Nissan is on track to sell its target of 140,000 passenger cars in the burgeoning Chinese market, although intensifying price competition remains a challenge, the executive in charge of the Japanese automaker’s China said on Monday.

Katsumi Nakamura, president of Dongfeng Motor, Nissan Motor’s joint venture in China, told The Associated Press (AP) at Nissan’s Tokyo headquarters that the car maker is doing well in the Chinese market, selling 111,700 cars in the first nine months of this year, nearly triple the number sold during the same period last year.

Although Nissan’s truck sales were down in China, the drop was smaller than the overall drop in truck sales there. Nissan will likely reach its target of selling 410,000 vehicles this year, including trucks in China, Nakamura reportedly said.

“We feel we are on our way to achieve these targets,” he told AP, adding that the recently emerging political tensions between Japan and China have had no effect on Nissan sales or operations.
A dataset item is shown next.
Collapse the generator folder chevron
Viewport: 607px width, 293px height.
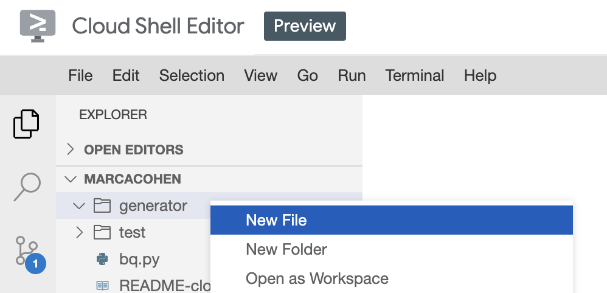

The Associated Press noted that Japanese prime minister Junichiro Koizumi’s visit last week to Yasukuni Shrine, which commemorates Japan’s war dead including war criminals, has outraged China and other neighbouring Asian nations that suffered atrocities during Japan’s aggression before and during World War II. China reportedly has cancelled a scheduled visit by Japan’s foreign minister.

AP added that Koizumi has said he visited the shrine to pay his respects to victims of war, not to glorify Japan’s militarist past, and has repeatedly stressed that Japan renounces war, but he has rejected pleas from Japanese businessmen who have asked him to stop his visits, if only out of consideration for the growing importance of China-Japan economic ties.

Nakamura reportedly acknowledged there may be an invisible “psychological effect” that may be harder to measure but Chinese people he works with are too polite to show hard feelings, he said.

Nakamura told the Associated Press that Nissan faces other problems in China.

In recent years, prices have come down on Chinese cars, which in the past had what the industry dubbed a “Chinese premium,” in which similar models carried a higher price tag in China than in other countries.

Energy and material costs have jumped, and the Chinese government is tightening regulations on emission standards – all challenges for automakers striving to expand their business in China.

On the plus side, the market is still growing because of a rising Chinese middle class, Nakamura told the Associated Press.